The base station 102 may be a base transceiver station (BTS), base station controller (BSC), evolved node B (eNB), etc. The base station may be housed within a cell tower, e.g., among one or more other base stations. The base station 102 may include hardware that enables wireless communication with the UEs 106A through 106N. The base station 102 may also be equipped to communicate with a core network 100. Thus, the base station 102 may facilitate communication between the UEs and/or between the UEs and the core network 100. The communication area (or coverage area) of the base station may be referred to as a “cell.” The base station 102 and the UEs may be configured to communicate over the transmission medium using any of various wireless communication technologies such as GSM, CDMA, WLL, WAN, WiFi, WiMAX, LTE, etc.
In some embodiments, the base station may be a multi-mode base station which is configured to support multiple wireless communication technologies (e.g., LTE and CDMA). Alternatively, there may be multiple base stations supporting respective wireless communication technologies, e.g., that are coupled to the same core network 100, although multiple core networks are also envisioned. For example, one of the UE 106 may communicate with two different base stations using two different communication technologies within the same cell.
The core network may be coupled to other various networks which enable communication to other devices, e.g., PSTN, PDN, various wide area networks (WANs) such as the Internet, etc.

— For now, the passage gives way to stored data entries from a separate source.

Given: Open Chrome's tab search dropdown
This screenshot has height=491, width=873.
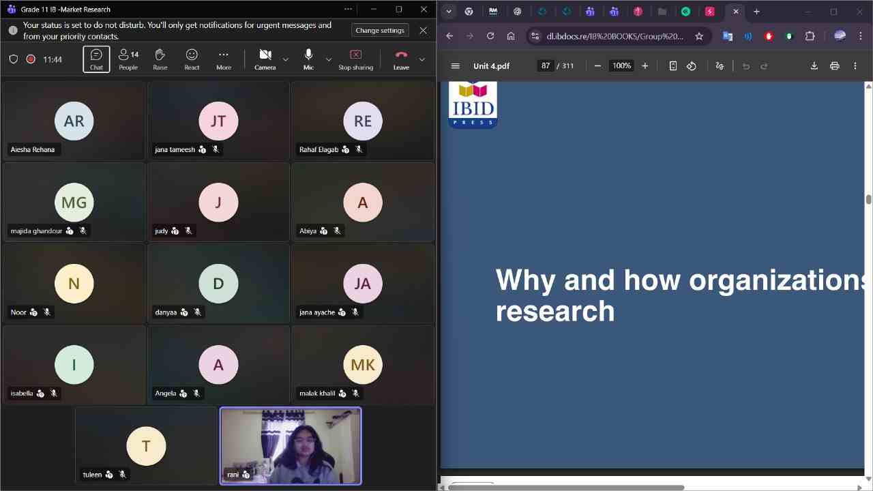Looking at the screenshot, I should [x=448, y=12].
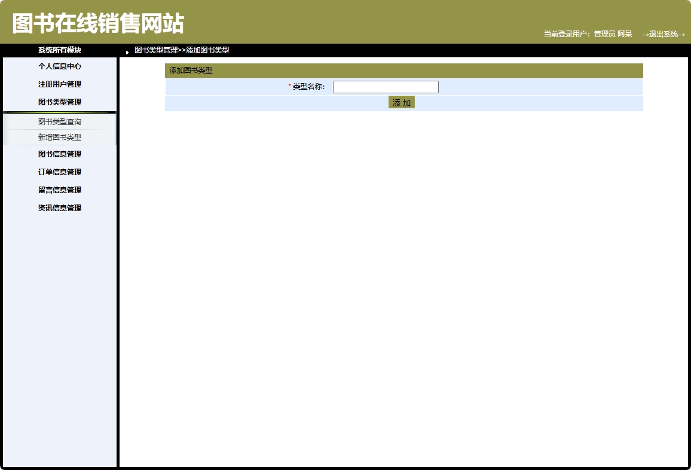Open the 资讯信息管理 module
The height and width of the screenshot is (470, 691).
(x=59, y=207)
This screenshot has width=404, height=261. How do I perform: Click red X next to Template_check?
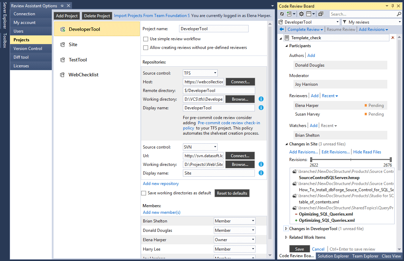tap(393, 37)
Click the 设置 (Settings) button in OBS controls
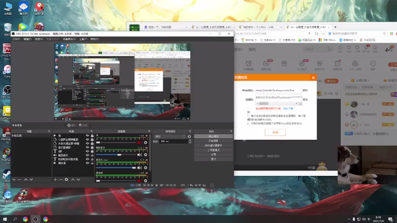This screenshot has width=397, height=223. coord(213,154)

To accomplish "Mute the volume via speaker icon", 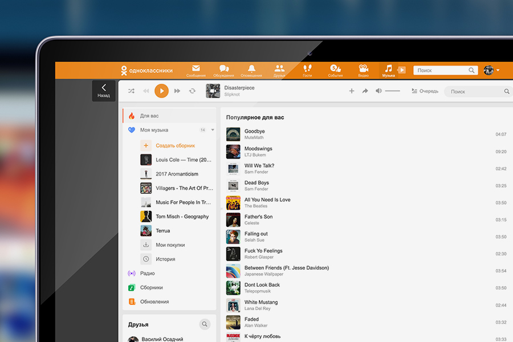I will pyautogui.click(x=378, y=91).
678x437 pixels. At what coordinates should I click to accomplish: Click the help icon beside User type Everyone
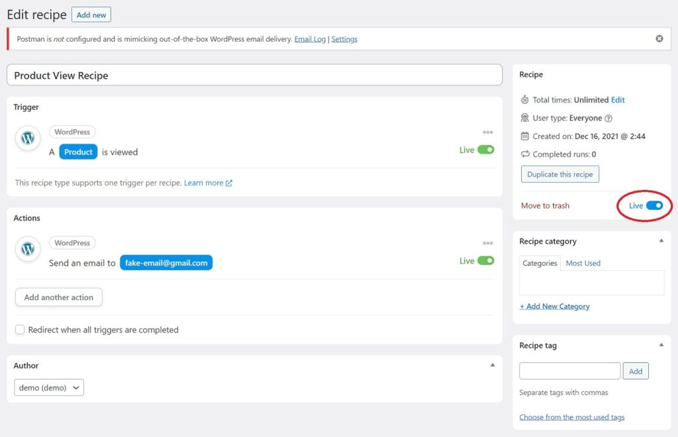(x=608, y=119)
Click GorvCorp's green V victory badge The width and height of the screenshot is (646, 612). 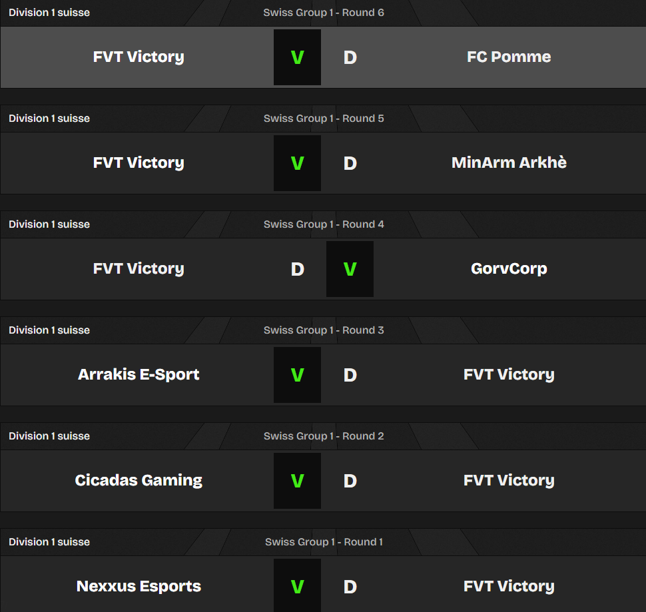click(x=350, y=269)
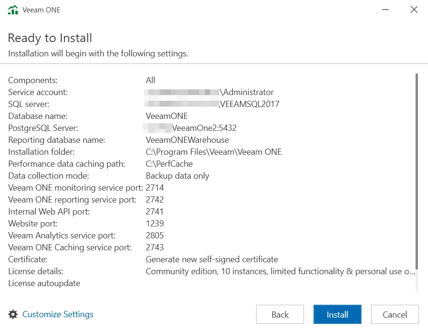The width and height of the screenshot is (428, 332).
Task: Click the Backup data only value
Action: click(x=178, y=176)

In some technologies, such as LTE, the core network may include a mobility management entity (MME). The MME may be configured to receive and/or provide messages to a UE 106 in the manner described below. For example, the MME may be configured to receive extended service request (ESR) messages from a UE.
FIG. 3—Exemplary Block Diagram of a UE
As also shown, the SOC 300 may be coupled to various other circuits of the UE 106. For example, the UE 106 may include various types of memory (e.g., including NAND flash 310), a connector interface 320 (e.g., for coupling to the computer system), the display 340, and wireless communication circuitry 330 (e.g., for LTE, CDMA, GSM, Bluetooth, WiFi, etc.) which may use antenna 335 to perform the wireless communication. A single radio within the communication circuitry 330 may be used to communicate with multiple networks (e.g., LTE and CDMA networks, among other types). For example, the same radio may be used to communicate with a first wireless network (e.g., a third generation wireless network such as 3GPP2 CDMA2000) and a second wireless network (e.g., a fourth generation wireless network, such as LTE). As discussed below, the radio may periodically alternate between tuning to the first wireless network or the second wireless network. The two wireless networks may typically be provided by different base stations, but may possibly be provided by the same base station (e.g., which supports the wireless technology of the first and second wireless network).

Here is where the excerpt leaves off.